Wednesday, February 16, 2005

how many times do you eat in a day?

I do... five times... or more... I'm suddenly turning gluttony and fat? sigh... God help me to keep my weight in check and my fitness up-kept in disciplined regimes...

and yes... realised alot of vcf couples are coming about and there are rumours spreading like anything... well... no smoke without fire... you never know... :) and those good guys I know of are all attached... I'm so proud of them but I 'weep' in silence as well... because now I wouldn't be distracted in any way... if you can put it this way... (not that I think of it alot alright? but it helps to close a door to this and keep it out of mind for now... to serve God in everyway possible...

yups... classes were rather ok today... nothing much to report... comparing to yesterday... it's the stupor after a wild chase... something like that...
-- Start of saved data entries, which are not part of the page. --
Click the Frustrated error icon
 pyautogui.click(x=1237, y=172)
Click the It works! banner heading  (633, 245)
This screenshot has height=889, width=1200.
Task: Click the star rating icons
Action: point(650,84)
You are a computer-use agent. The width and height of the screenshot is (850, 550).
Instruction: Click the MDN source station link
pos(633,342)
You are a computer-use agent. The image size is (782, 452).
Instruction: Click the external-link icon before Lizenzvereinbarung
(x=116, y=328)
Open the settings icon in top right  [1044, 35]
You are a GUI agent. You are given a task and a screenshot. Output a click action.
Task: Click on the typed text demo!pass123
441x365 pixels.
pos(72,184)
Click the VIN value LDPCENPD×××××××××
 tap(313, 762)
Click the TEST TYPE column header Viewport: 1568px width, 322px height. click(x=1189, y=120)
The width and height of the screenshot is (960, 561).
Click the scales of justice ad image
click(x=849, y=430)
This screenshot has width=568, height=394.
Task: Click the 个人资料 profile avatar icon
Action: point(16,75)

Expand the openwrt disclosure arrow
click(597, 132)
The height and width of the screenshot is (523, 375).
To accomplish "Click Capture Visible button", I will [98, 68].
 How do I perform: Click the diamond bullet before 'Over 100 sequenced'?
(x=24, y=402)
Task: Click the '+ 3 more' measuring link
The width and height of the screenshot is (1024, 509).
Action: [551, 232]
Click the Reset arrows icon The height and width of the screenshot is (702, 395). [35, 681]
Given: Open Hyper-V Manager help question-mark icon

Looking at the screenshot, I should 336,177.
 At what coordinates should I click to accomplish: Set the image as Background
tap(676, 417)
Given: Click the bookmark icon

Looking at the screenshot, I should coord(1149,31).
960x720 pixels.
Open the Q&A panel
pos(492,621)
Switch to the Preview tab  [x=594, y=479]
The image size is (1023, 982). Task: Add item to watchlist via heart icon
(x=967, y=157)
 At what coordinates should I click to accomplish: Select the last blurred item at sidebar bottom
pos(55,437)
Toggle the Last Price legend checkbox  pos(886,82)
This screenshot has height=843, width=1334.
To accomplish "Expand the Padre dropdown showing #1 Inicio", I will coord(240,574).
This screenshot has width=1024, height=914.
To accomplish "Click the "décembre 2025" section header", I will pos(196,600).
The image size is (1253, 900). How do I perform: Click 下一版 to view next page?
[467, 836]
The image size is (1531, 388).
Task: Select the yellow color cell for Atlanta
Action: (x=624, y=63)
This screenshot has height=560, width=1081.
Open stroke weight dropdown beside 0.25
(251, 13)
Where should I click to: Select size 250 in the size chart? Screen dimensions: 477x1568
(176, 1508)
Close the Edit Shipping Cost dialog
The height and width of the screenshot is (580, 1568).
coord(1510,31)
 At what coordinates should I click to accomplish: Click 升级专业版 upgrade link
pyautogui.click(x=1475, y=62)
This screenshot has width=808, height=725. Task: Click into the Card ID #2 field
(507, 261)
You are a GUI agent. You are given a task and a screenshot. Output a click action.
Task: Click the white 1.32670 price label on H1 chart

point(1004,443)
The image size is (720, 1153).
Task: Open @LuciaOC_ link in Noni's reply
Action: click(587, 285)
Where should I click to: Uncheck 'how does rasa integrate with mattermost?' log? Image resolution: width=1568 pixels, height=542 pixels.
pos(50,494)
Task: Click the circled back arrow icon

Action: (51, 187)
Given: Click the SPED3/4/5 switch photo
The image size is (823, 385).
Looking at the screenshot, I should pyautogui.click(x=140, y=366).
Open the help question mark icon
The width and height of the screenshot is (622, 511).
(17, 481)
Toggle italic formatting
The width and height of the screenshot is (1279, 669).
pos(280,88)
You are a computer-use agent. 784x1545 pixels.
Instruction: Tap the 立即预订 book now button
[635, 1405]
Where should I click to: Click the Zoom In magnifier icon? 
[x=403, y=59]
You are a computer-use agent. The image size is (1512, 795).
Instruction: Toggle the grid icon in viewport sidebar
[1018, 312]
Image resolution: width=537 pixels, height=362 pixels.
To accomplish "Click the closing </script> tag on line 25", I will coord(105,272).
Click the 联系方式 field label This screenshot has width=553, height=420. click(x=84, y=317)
Tuesday, February 15, 2005

it's amazing...

today was amazing... through and through... guess I need not say more...

but here's the scoop anyway... haha... I know... I just can't keep anything from you, can I? besides... there's always this fear of not remembering such significant moments... sorta...

went to school at about 1 plus and was drawn to the forum for no reason at all... got directed (by divine revelation to the books section) and yes it was the christian books section... so I got two books at a bargain... one of which is a hard cover... and then met two of my vcf friends... by pure coincidence... they aren't even from arts...

and then went for my lab... only to find out that one of my friend's friend is in the same class as well... chatted quite a fair bit and that was that... good for me I found a friend in that class now...

and met up with charmaine and danielle for dinner and then it was ft... ft was good with an extremely sharp and focused preacher who didn't give his two cents worth for propriety in speaking in public and said things that would have been offensive hadn't God speak to his people... and was choosing between the adam khoo talk and this ft session... I was thinking, oh what the heck, I love God more than this... and I badly needed to listen out more for his word... so I signed my name up with the reception table, got my notes, and left for ft from the guild house... ( to ensure I do not get black marked for future events)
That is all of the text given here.